--- START ---
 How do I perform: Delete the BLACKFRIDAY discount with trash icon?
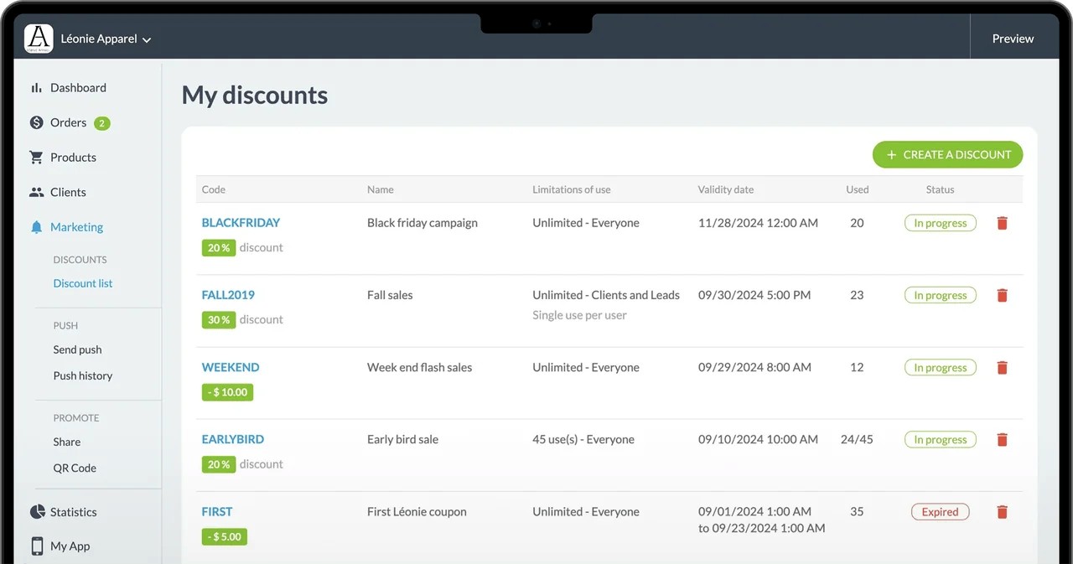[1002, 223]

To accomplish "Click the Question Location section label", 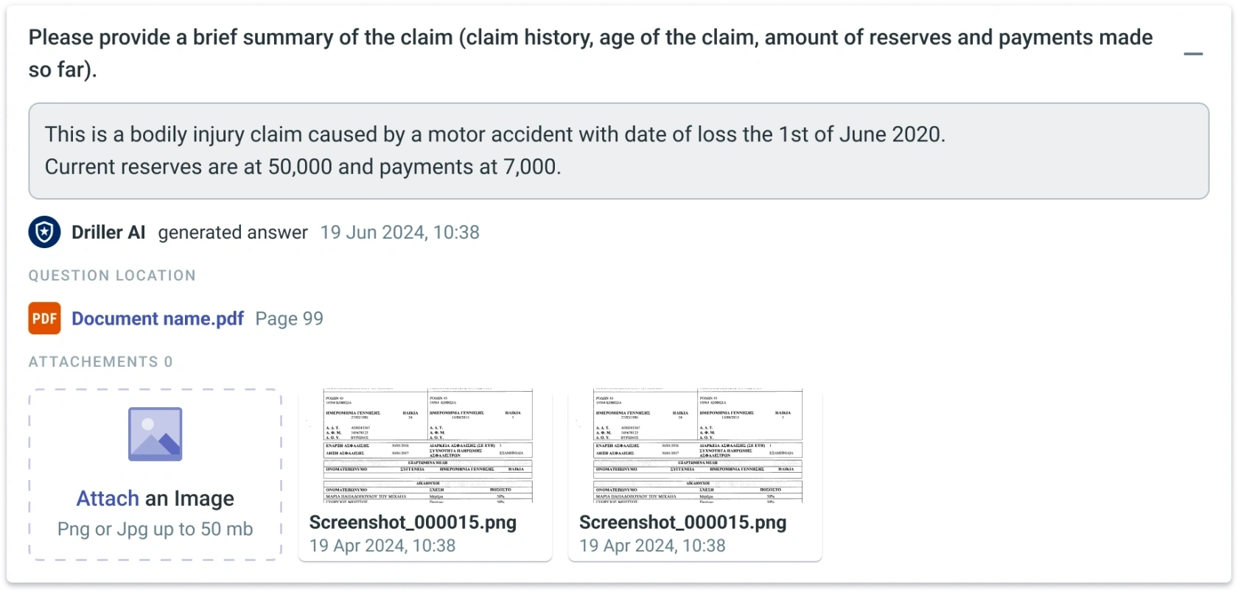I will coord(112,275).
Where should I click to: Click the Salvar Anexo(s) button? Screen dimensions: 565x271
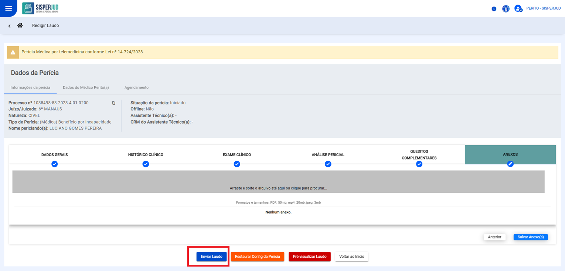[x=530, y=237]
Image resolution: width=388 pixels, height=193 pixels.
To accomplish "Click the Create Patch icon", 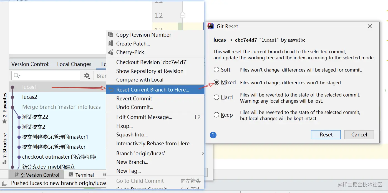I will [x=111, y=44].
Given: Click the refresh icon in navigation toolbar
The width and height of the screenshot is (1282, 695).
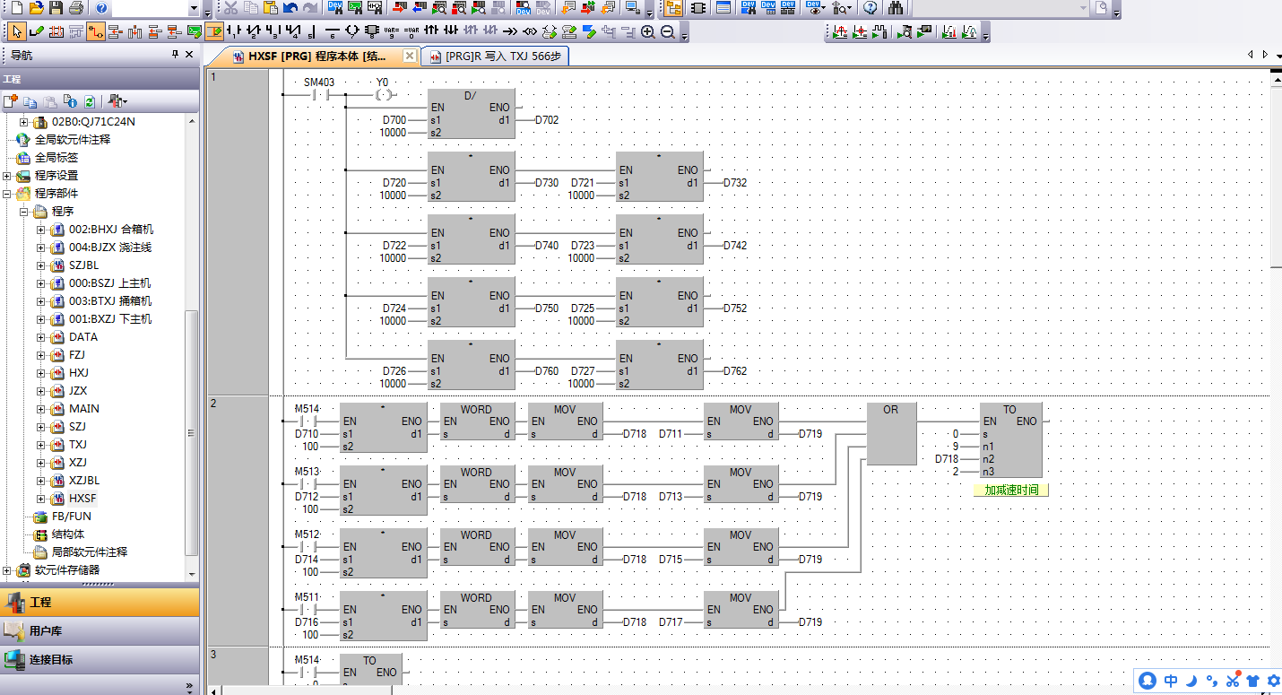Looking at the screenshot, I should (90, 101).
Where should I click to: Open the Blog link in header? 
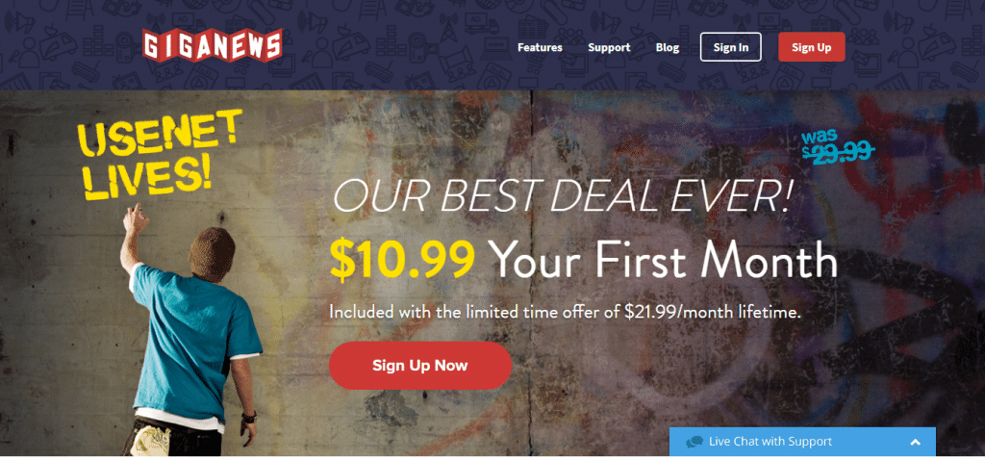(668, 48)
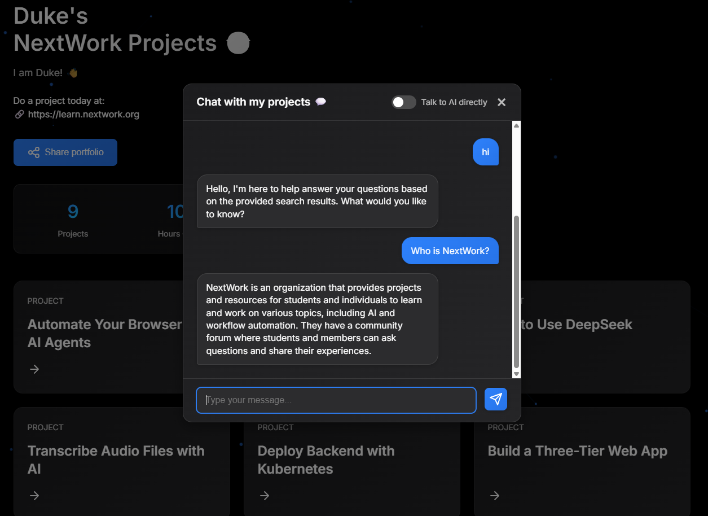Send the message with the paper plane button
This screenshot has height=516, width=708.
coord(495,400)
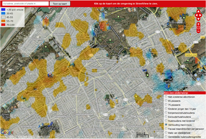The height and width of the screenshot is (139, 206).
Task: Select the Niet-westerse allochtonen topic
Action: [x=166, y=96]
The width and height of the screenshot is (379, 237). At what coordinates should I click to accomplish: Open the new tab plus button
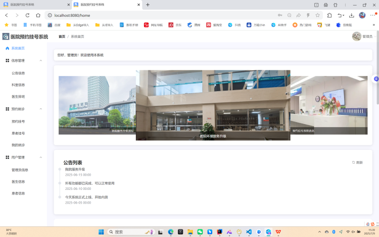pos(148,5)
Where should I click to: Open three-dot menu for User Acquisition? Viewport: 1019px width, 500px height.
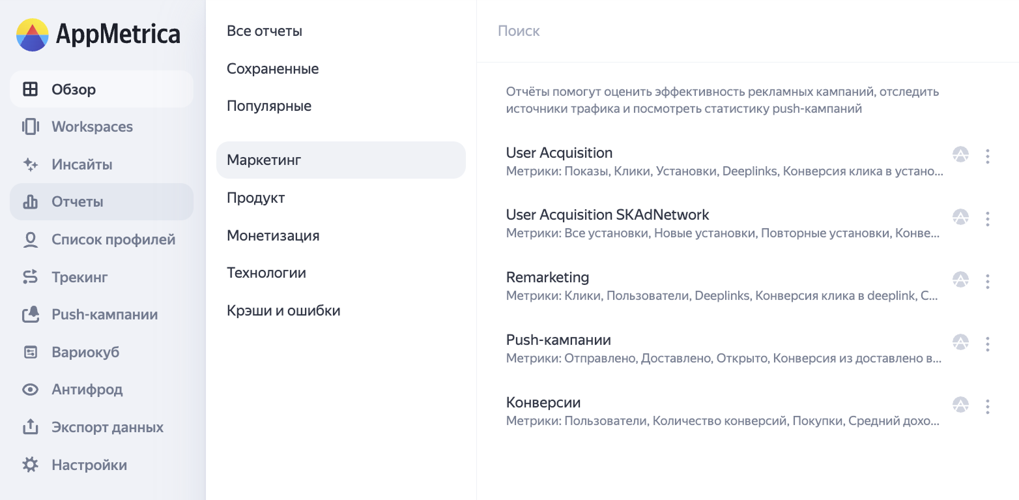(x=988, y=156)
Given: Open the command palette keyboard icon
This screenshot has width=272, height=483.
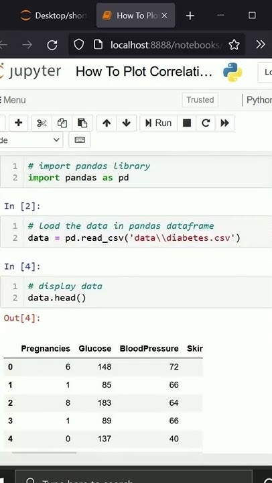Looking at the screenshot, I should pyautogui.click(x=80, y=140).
--- END ---
**Problem**
Work through the entries above and report the number of lines that include "Given", with nothing else.

**Completed exercise**
2